▸ Exercise
Excluding pictures, transcribe precisely the lines from the one containing "Instruction: Click the" to the final line of the listing below, inclusive, and nothing more.

▸ The data
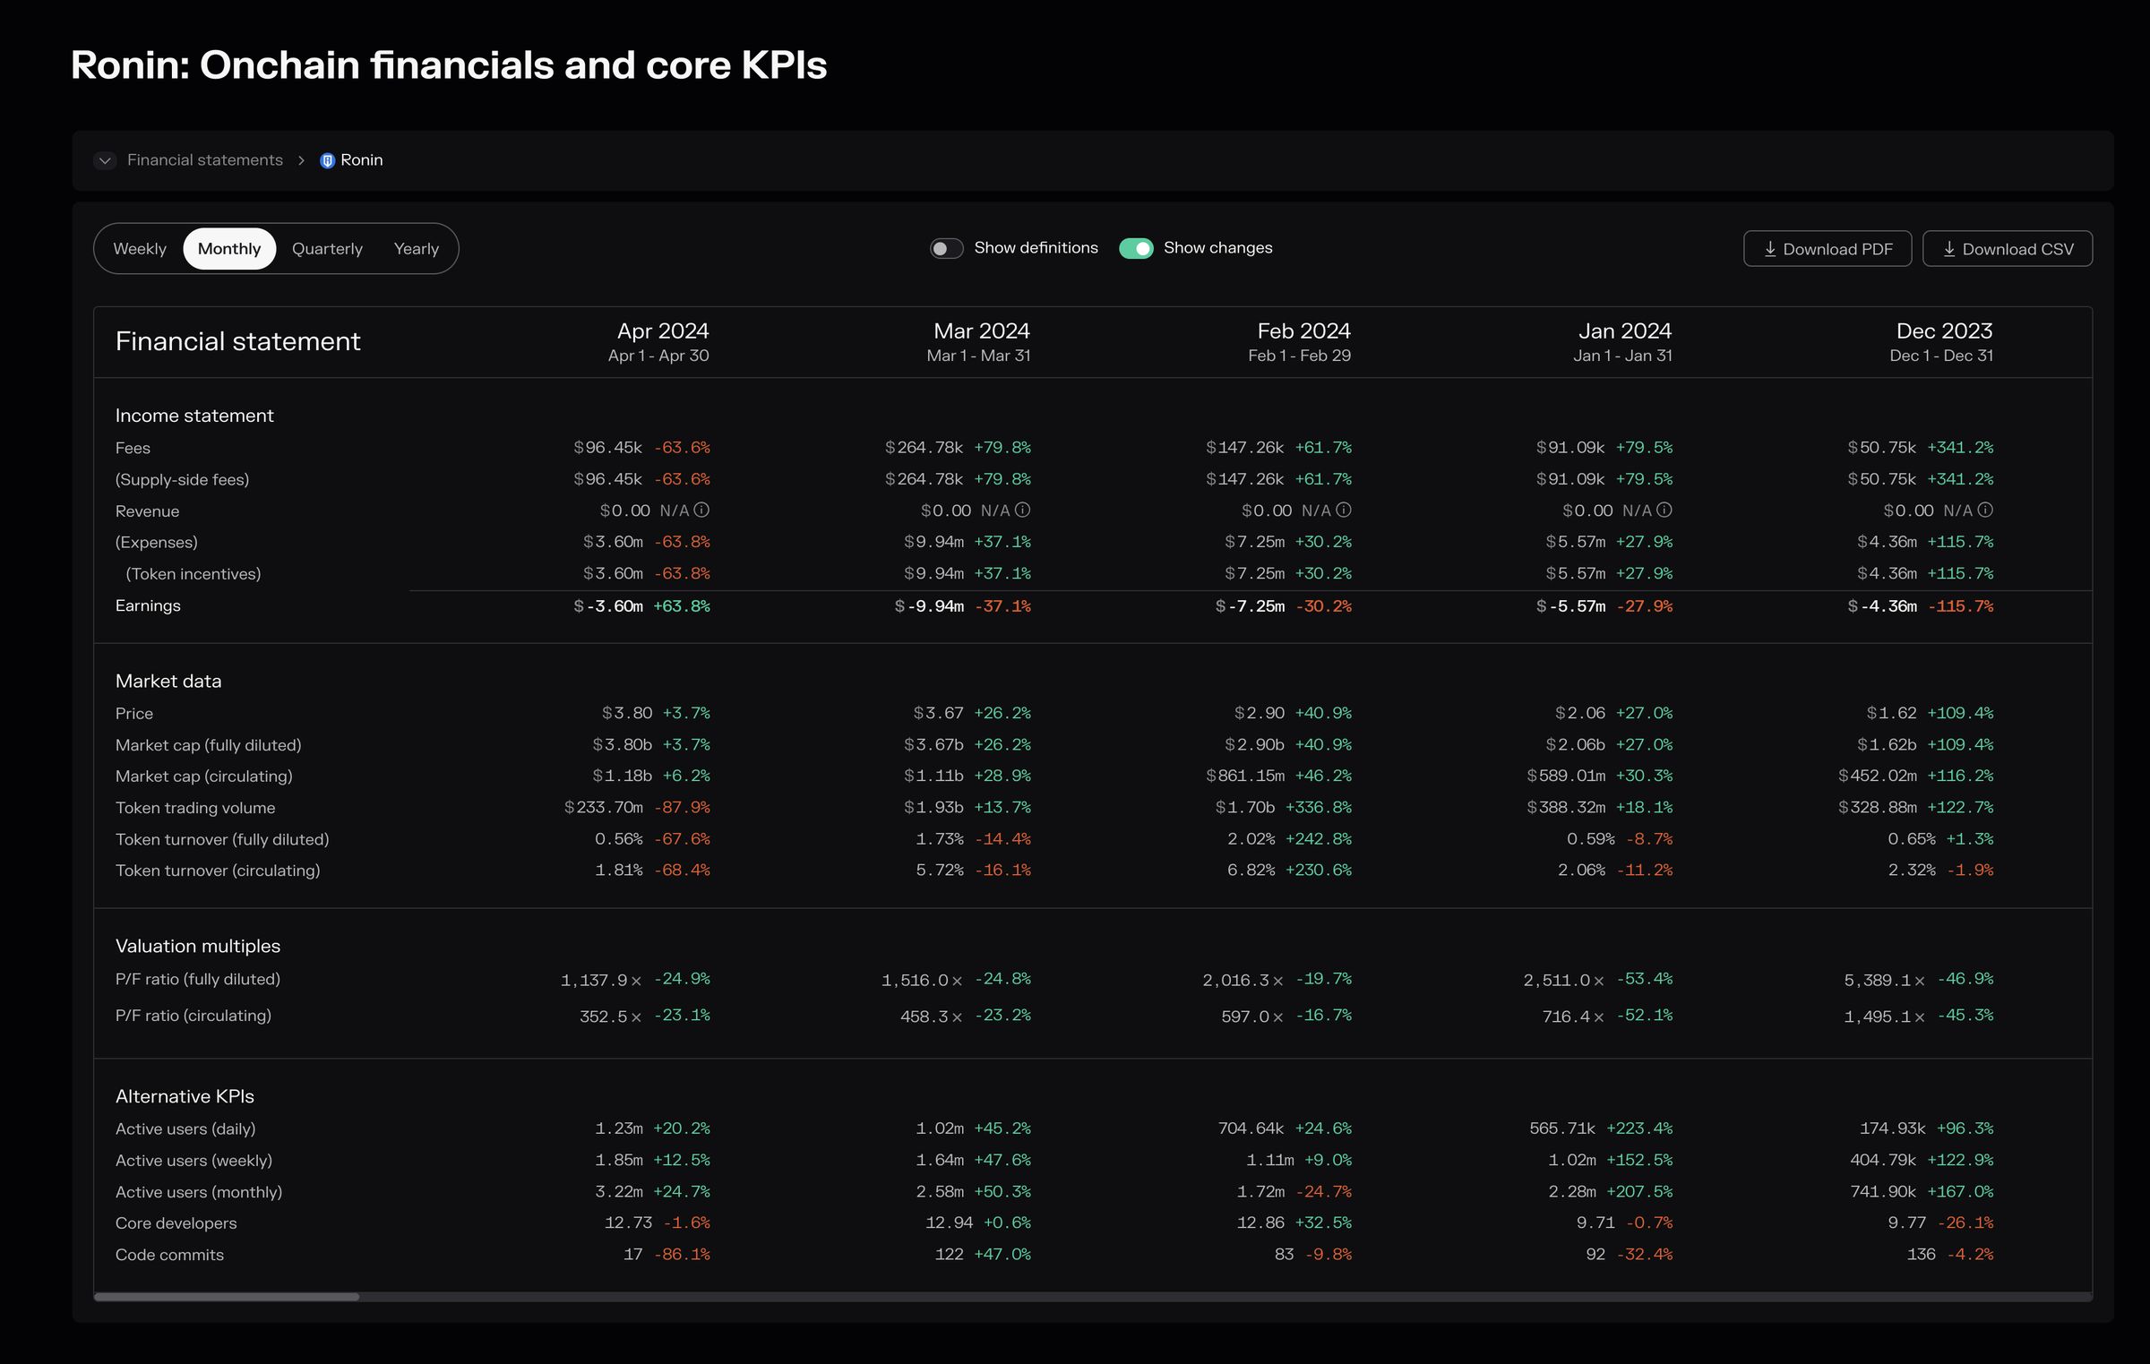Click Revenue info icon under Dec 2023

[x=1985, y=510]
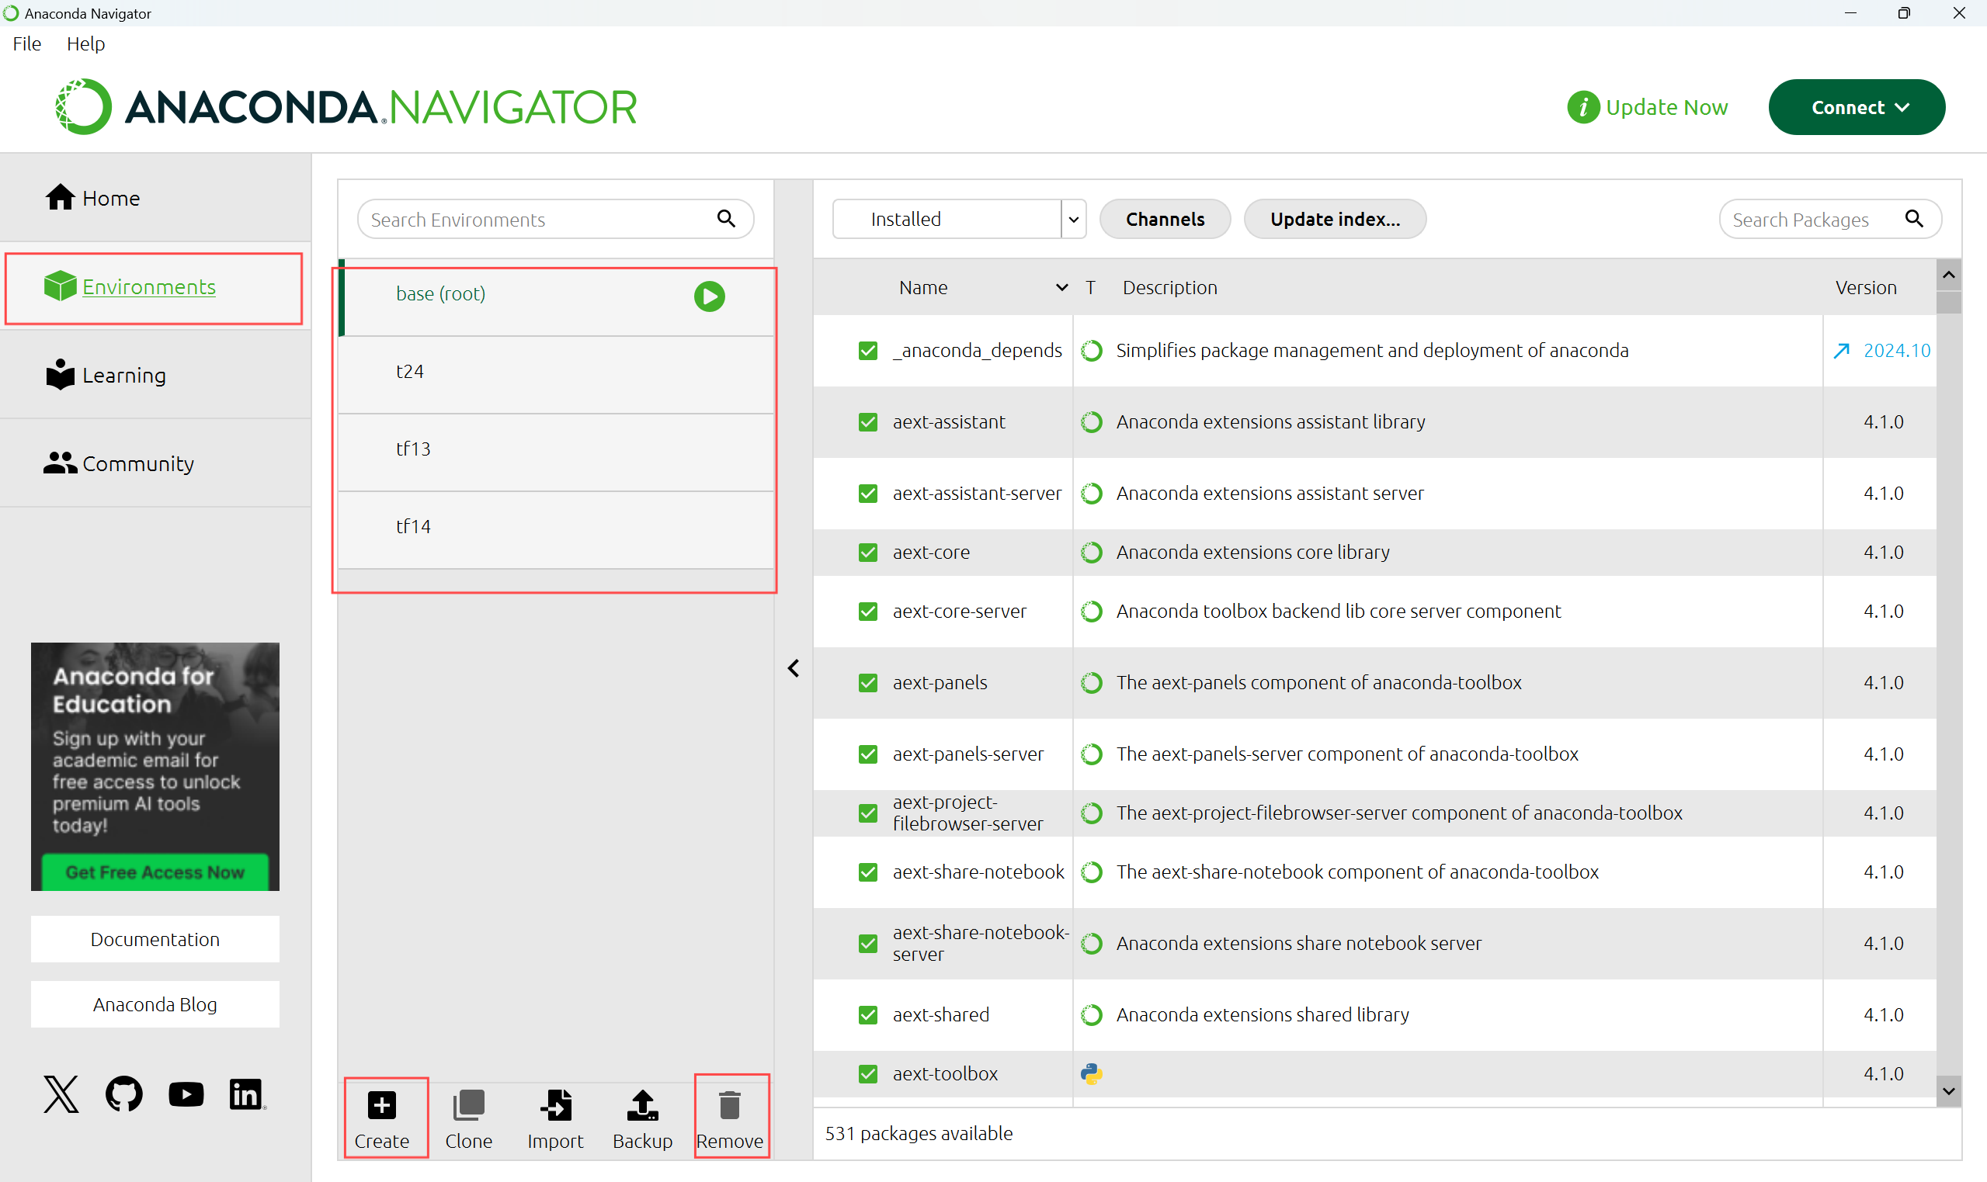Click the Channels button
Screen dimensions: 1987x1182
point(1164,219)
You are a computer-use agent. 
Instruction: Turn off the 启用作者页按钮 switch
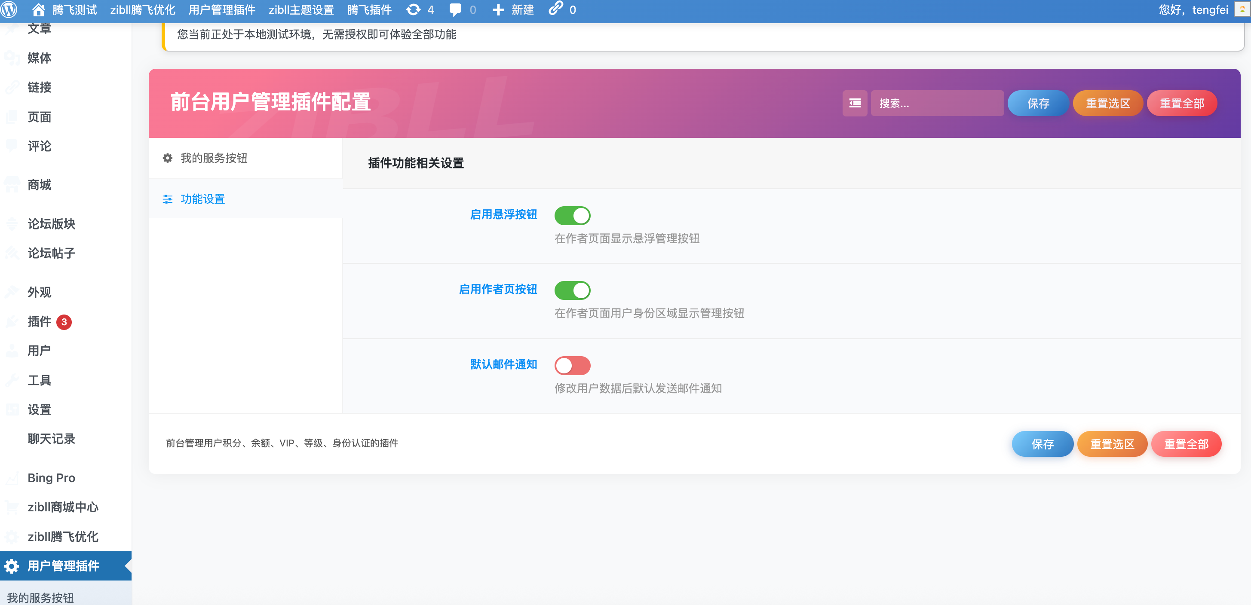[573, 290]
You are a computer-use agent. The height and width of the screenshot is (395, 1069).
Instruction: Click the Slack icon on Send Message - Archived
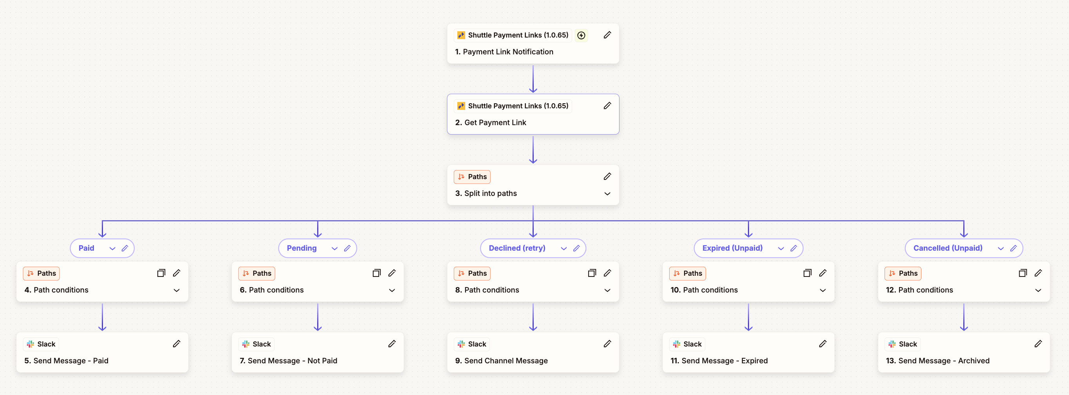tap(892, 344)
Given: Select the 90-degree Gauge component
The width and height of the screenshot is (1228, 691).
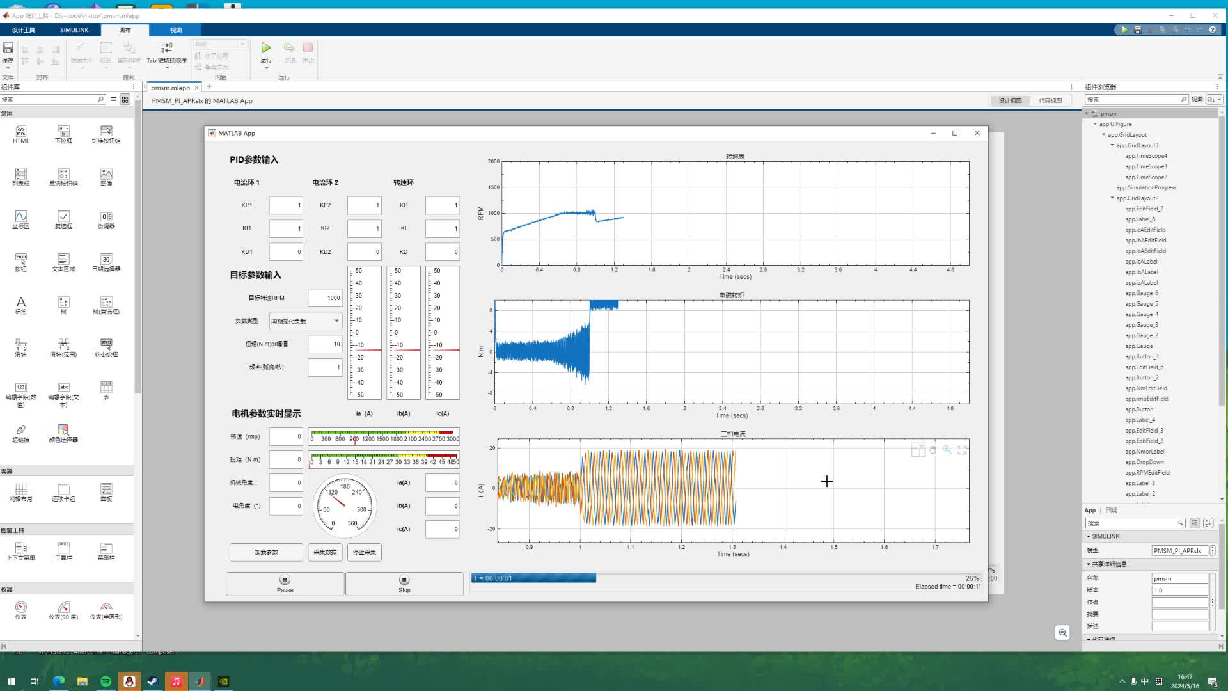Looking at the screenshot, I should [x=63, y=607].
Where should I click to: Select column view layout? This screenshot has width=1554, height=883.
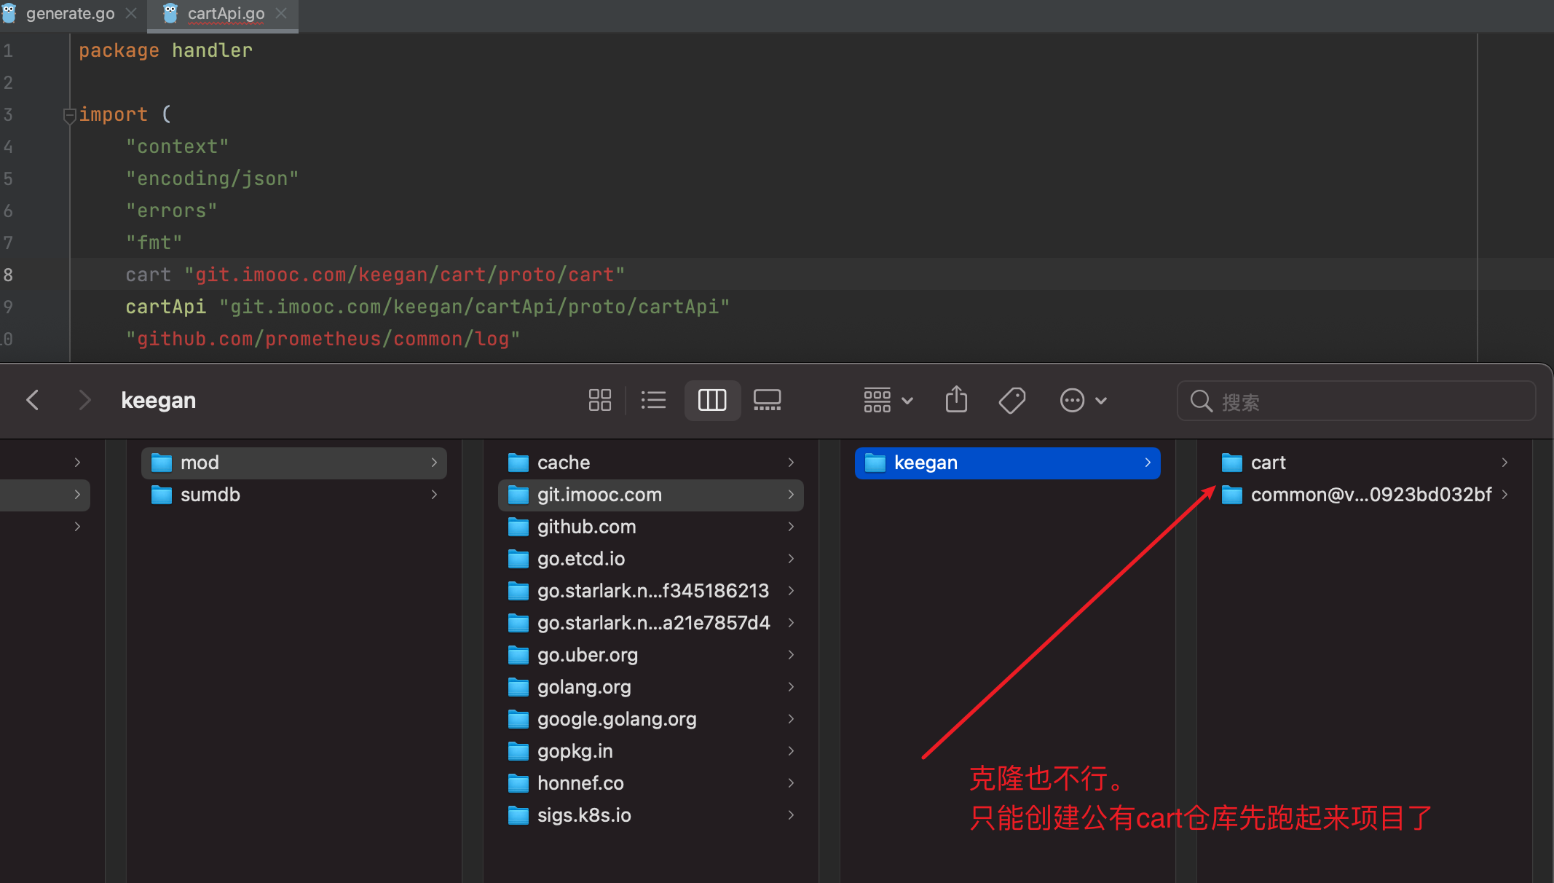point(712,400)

▸ Exercise solution
Instruction: Click the Slack icon on Send Message - Archived
tap(892, 344)
Given: Select the 90-degree Gauge component
The width and height of the screenshot is (1228, 691).
Looking at the screenshot, I should [x=63, y=607].
Where should I click to: Select column view layout? This screenshot has width=1554, height=883.
point(712,400)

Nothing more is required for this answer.